Отрывок.
Вот строки из книги А.С. Яковлева:
"В кабинете Сталин и Ворошилов о чем-то оживленно разговаривали. Поздоровавшись, Сталин спросил:
– Вот тут мы с Ворошиловым спорим, что важнее для истребителя – скорость или маневр? Вы уверены, что мы не ошибаемся, делая упор на быстроходные истребители?
– Уверен, товарищ Сталин, – ответил я.
– Я тоже так думаю, – сказал Сталин, – а он вот сомневается".
По этому отрывку видно, что Яковлев имел возможность высказать свое суждение о скорости и раньше, сегодня только требовалось подтвердить свою уверенность и укрепить формирующееся сталинское мнение. Скорость! Именно на этом сыграл А.С. Яковлев, представляя на суд вождю свои машины. Вспомним, как радовался вождь, узнав о скорости ББ-22, она затенила то, что бомбардировщик этот мог взять на борт всего 150 кг бомб. Вот так бомбардировщик! Зато скоростной…
Скорость И-26 была самым главным козырем Яковлева.
Он был полон решимости сделать "самый быстроходный истребитель".

Задание.
Ответьте по отрывку о Яковлеве и Сталине:
1. Кто разговаривал в кабинете, когда туда пришел Яковлев?
2. Сколько килограммов бомб мог взять на борт ББ-22?
3. Что было самым главным козырем Яковлева в И-26?

Исходные данные.
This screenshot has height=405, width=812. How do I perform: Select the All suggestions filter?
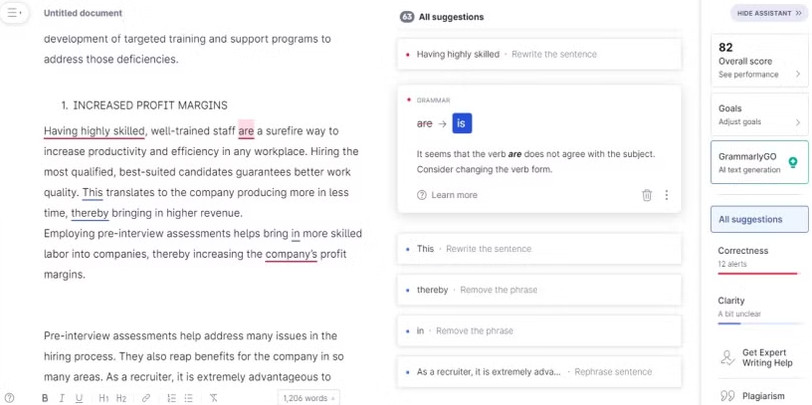point(759,219)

Ответ.
1. Сталин и Ворошилов.
2. Всего 150 кг.
3. Скорость.